Given task
Rewrite every item below with "GUI agent" swapped for "desktop agent" wherever it occurs, leaving everything else unchanged.
[start]
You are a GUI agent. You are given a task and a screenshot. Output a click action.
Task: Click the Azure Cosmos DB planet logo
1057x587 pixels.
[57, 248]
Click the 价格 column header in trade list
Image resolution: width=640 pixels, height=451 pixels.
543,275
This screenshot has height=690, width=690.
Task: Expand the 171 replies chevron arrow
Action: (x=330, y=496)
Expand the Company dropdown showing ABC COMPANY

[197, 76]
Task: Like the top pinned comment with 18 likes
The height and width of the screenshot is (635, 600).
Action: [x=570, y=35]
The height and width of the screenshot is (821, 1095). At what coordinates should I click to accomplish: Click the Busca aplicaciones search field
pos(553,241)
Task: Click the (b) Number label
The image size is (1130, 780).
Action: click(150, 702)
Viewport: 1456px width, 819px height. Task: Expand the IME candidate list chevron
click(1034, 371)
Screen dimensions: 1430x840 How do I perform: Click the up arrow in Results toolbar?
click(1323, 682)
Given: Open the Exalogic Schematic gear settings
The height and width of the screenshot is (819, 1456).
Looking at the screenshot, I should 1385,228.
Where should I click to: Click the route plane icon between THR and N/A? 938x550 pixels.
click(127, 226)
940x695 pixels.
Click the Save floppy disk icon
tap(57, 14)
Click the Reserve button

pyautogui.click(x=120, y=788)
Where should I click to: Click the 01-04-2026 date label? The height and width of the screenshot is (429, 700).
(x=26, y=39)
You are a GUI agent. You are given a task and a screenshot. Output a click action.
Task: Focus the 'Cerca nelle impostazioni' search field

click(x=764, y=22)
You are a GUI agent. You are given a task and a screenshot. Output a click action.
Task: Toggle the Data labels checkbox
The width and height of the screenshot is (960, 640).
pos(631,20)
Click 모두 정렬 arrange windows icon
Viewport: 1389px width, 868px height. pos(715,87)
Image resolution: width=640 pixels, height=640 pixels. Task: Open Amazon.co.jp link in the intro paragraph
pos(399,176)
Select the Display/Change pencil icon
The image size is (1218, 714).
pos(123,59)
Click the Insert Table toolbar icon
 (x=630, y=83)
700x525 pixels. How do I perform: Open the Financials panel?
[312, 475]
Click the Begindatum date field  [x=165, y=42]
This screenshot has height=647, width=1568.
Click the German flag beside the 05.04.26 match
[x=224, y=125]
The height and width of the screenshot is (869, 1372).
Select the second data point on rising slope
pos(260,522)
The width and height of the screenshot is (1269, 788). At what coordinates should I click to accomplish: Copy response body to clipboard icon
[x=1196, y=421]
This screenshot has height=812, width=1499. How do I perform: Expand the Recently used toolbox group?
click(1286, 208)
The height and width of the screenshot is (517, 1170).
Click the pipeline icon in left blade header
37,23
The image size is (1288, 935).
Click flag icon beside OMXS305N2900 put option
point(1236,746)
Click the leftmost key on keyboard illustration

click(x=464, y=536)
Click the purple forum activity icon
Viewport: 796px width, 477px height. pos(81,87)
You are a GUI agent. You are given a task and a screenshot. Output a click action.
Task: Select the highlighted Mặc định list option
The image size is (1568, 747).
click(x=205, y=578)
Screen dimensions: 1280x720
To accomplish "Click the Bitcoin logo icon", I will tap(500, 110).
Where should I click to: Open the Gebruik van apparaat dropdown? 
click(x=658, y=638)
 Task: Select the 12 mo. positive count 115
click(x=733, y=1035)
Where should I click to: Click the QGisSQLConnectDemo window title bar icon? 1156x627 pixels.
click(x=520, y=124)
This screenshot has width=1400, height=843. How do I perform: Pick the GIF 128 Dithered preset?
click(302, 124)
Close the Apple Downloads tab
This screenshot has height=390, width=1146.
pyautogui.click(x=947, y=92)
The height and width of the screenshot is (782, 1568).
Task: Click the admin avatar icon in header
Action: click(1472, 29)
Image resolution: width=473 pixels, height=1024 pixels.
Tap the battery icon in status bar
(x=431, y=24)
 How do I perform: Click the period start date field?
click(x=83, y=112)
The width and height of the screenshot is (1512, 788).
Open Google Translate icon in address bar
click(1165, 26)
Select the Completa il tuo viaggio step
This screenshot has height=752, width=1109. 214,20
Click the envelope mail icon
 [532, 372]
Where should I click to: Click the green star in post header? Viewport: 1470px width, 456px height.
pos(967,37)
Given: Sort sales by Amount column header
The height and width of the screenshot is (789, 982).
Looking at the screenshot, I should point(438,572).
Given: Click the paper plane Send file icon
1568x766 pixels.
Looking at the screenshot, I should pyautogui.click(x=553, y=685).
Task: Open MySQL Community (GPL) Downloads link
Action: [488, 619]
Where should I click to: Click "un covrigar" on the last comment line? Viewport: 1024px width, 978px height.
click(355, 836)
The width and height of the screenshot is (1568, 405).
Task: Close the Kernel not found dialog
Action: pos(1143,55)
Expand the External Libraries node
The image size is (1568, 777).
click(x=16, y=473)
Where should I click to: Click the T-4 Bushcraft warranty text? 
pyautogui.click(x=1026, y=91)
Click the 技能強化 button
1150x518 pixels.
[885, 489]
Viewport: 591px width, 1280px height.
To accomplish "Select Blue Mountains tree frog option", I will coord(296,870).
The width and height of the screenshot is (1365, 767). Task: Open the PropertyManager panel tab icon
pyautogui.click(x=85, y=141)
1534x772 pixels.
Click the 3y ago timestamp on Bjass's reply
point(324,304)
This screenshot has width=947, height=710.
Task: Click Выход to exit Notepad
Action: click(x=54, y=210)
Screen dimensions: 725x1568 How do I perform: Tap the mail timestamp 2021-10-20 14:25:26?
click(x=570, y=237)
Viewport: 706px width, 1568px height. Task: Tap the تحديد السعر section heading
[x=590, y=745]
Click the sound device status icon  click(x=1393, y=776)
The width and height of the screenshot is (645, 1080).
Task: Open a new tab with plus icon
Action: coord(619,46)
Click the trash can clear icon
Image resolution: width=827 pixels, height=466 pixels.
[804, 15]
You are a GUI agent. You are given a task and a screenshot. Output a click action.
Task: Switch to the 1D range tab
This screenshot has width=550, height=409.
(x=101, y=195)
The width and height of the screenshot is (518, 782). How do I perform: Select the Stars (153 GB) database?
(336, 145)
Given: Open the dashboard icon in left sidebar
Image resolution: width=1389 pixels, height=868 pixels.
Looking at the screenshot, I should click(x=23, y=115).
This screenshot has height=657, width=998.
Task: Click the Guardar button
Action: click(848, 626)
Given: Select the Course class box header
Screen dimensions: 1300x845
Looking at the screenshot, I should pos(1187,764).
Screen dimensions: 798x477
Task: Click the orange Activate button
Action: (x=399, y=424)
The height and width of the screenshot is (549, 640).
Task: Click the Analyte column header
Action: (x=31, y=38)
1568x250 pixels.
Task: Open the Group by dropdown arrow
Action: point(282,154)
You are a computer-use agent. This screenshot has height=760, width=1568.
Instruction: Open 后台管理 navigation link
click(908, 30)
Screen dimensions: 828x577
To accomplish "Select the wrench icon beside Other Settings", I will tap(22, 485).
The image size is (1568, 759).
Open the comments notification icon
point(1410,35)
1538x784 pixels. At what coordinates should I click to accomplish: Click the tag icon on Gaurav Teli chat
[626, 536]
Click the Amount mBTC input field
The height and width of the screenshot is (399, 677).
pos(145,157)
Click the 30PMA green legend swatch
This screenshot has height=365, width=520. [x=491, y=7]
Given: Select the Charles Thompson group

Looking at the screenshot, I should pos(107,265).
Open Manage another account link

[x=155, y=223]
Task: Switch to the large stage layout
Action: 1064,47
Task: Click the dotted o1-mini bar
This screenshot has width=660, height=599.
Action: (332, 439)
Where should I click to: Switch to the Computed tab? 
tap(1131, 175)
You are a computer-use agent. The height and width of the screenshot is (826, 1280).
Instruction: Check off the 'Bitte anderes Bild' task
[end]
Exercise result
You are a desktop agent. You are given a task and a screenshot. Output a click action.
Task: Click the Azure Cosmos DB planet logo
1057x587 pixels.
[57, 248]
Click the 价格 column header in trade list
Image resolution: width=640 pixels, height=451 pixels.
543,275
This screenshot has height=690, width=690.
Task: Expand the 171 replies chevron arrow
Action: (x=330, y=496)
Expand the Company dropdown showing ABC COMPANY

[197, 76]
Task: Like the top pinned comment with 18 likes
The height and width of the screenshot is (635, 600).
Action: [x=570, y=35]
The height and width of the screenshot is (821, 1095). At what coordinates should I click to accomplish: Click the Busca aplicaciones search field
pos(553,241)
Task: Click the (b) Number label
The image size is (1130, 780).
Action: click(150, 702)
Viewport: 1456px width, 819px height. Task: Expand the IME candidate list chevron
click(1034, 371)
Screen dimensions: 1430x840 How do I perform: Click the up arrow in Results toolbar?
click(1323, 682)
Given: Open the Exalogic Schematic gear settings
The height and width of the screenshot is (819, 1456).
Looking at the screenshot, I should 1385,228.
Where should I click to: Click the route plane icon between THR and N/A? 938x550 pixels.
click(127, 226)
940x695 pixels.
Click the Save floppy disk icon
tap(57, 14)
Click the Reserve button

pyautogui.click(x=120, y=788)
Where should I click to: Click the 01-04-2026 date label? The height and width of the screenshot is (429, 700).
(x=26, y=39)
You are a desktop agent. You are given a task and a screenshot. Output a click action.
Task: Focus the 'Cerca nelle impostazioni' search field

click(x=764, y=22)
You are a desktop agent. You are given a task and a screenshot. Output a click action.
Task: Toggle the Data labels checkbox
The width and height of the screenshot is (960, 640).
pos(631,20)
Click 모두 정렬 arrange windows icon
Viewport: 1389px width, 868px height. pos(715,87)
Image resolution: width=640 pixels, height=640 pixels. Task: Open Amazon.co.jp link in the intro paragraph
pos(399,176)
Select the Display/Change pencil icon
The image size is (1218, 714).
pos(123,59)
Click the Insert Table toolbar icon
 (x=630, y=83)
700x525 pixels. How do I perform: Open the Financials panel?
[312, 475]
Click the Begindatum date field  [x=165, y=42]
This screenshot has height=647, width=1568.
Click the German flag beside the 05.04.26 match
[x=224, y=125]
The height and width of the screenshot is (869, 1372).
Select the second data point on rising slope
pos(260,522)
The width and height of the screenshot is (1269, 788). At what coordinates should I click to accomplish: Copy response body to clipboard icon
[x=1196, y=421]
This screenshot has height=812, width=1499. How do I perform: Expand the Recently used toolbox group?
click(1286, 208)
The height and width of the screenshot is (517, 1170).
Click the pipeline icon in left blade header
37,23
The image size is (1288, 935).
Click flag icon beside OMXS305N2900 put option
point(1236,746)
Click the leftmost key on keyboard illustration

click(x=464, y=536)
Click the purple forum activity icon
Viewport: 796px width, 477px height. pos(81,87)
You are a desktop agent. You are given a task and a screenshot. Output a click action.
Task: Select the highlighted Mặc định list option
The image size is (1568, 747).
click(x=205, y=578)
Screen dimensions: 1280x720
To accomplish "Click the Bitcoin logo icon", I will tap(500, 110).
Where should I click to: Open the Gebruik van apparaat dropdown? 
click(x=658, y=638)
 Task: Select the 12 mo. positive count 115
click(x=733, y=1035)
Where should I click to: Click the QGisSQLConnectDemo window title bar icon? 1156x627 pixels.
click(x=520, y=124)
This screenshot has width=1400, height=843. How do I perform: Pick the GIF 128 Dithered preset?
click(302, 124)
Close the Apple Downloads tab
This screenshot has height=390, width=1146.
pyautogui.click(x=947, y=92)
The height and width of the screenshot is (782, 1568).
Task: Click the admin avatar icon in header
Action: click(1472, 29)
Image resolution: width=473 pixels, height=1024 pixels.
Tap the battery icon in status bar
(x=431, y=24)
 How do I perform: Click the period start date field?
click(x=83, y=112)
The width and height of the screenshot is (1512, 788).
Open Google Translate icon in address bar
click(1165, 26)
Select the Completa il tuo viaggio step
This screenshot has height=752, width=1109. 214,20
Click the envelope mail icon
 [532, 372]
Where should I click to: Click the green star in post header? Viewport: 1470px width, 456px height.
pos(967,37)
Given: Sort sales by Amount column header
The height and width of the screenshot is (789, 982).
Looking at the screenshot, I should point(438,572).
Given: Click the paper plane Send file icon
1568x766 pixels.
Looking at the screenshot, I should pyautogui.click(x=553, y=685).
Task: Open MySQL Community (GPL) Downloads link
Action: [488, 619]
Where should I click to: Click "un covrigar" on the last comment line? Viewport: 1024px width, 978px height.
click(355, 836)
The width and height of the screenshot is (1568, 405).
Task: Close the Kernel not found dialog
Action: pos(1143,55)
Expand the External Libraries node
The image size is (1568, 777).
click(x=16, y=473)
Where should I click to: Click the T-4 Bushcraft warranty text? 
pyautogui.click(x=1026, y=91)
Click the 技能強化 button
1150x518 pixels.
[885, 489]
Viewport: 591px width, 1280px height.
To accomplish "Select Blue Mountains tree frog option", I will coord(296,870).
The width and height of the screenshot is (1365, 767). Task: Open the PropertyManager panel tab icon
pyautogui.click(x=85, y=141)
1534x772 pixels.
Click the 3y ago timestamp on Bjass's reply
point(324,304)
This screenshot has width=947, height=710.
Task: Click Выход to exit Notepad
Action: click(x=54, y=210)
Screen dimensions: 725x1568 How do I perform: Tap the mail timestamp 2021-10-20 14:25:26?
click(x=570, y=237)
Viewport: 706px width, 1568px height. Task: Tap the تحديد السعر section heading
[x=590, y=745]
Click the sound device status icon  click(x=1393, y=776)
The width and height of the screenshot is (645, 1080).
Task: Open a new tab with plus icon
Action: coord(619,46)
Click the trash can clear icon
Image resolution: width=827 pixels, height=466 pixels.
[804, 15]
You are a desktop agent. You are given a task and a screenshot. Output a click action.
Task: Switch to the 1D range tab
This screenshot has width=550, height=409.
(x=101, y=195)
The width and height of the screenshot is (518, 782). How do I perform: Select the Stars (153 GB) database?
(336, 145)
Given: Open the dashboard icon in left sidebar
Image resolution: width=1389 pixels, height=868 pixels.
Looking at the screenshot, I should click(x=23, y=115).
This screenshot has height=657, width=998.
Task: Click the Guardar button
Action: click(848, 626)
Given: Select the Course class box header
Screen dimensions: 1300x845
Looking at the screenshot, I should pos(1187,764).
Screen dimensions: 798x477
Task: Click the orange Activate button
Action: (x=399, y=424)
The height and width of the screenshot is (549, 640).
Task: Click the Analyte column header
Action: (x=31, y=38)
1568x250 pixels.
Task: Open the Group by dropdown arrow
Action: point(282,154)
You are a computer-use agent. This screenshot has height=760, width=1568.
Instruction: Open 后台管理 navigation link
click(908, 30)
Screen dimensions: 828x577
To accomplish "Select the wrench icon beside Other Settings", I will tap(22, 485).
The image size is (1568, 759).
Open the comments notification icon
point(1410,35)
1538x784 pixels. At what coordinates should I click to accomplish: Click the tag icon on Gaurav Teli chat
[626, 536]
Click the Amount mBTC input field
The height and width of the screenshot is (399, 677).
pos(145,157)
Click the 30PMA green legend swatch
This screenshot has height=365, width=520. [x=491, y=7]
Given: Select the Charles Thompson group

Looking at the screenshot, I should pos(107,265).
Open Manage another account link

[x=155, y=223]
Task: Switch to the large stage layout
Action: 1064,47
Task: Click the dotted o1-mini bar
This screenshot has width=660, height=599.
Action: (332, 439)
Where should I click to: Switch to the Computed tab? 
tap(1131, 175)
You are a computer-use agent. The height and width of the screenshot is (826, 1280).
Instruction: Check off the 'Bitte anderes Bild' task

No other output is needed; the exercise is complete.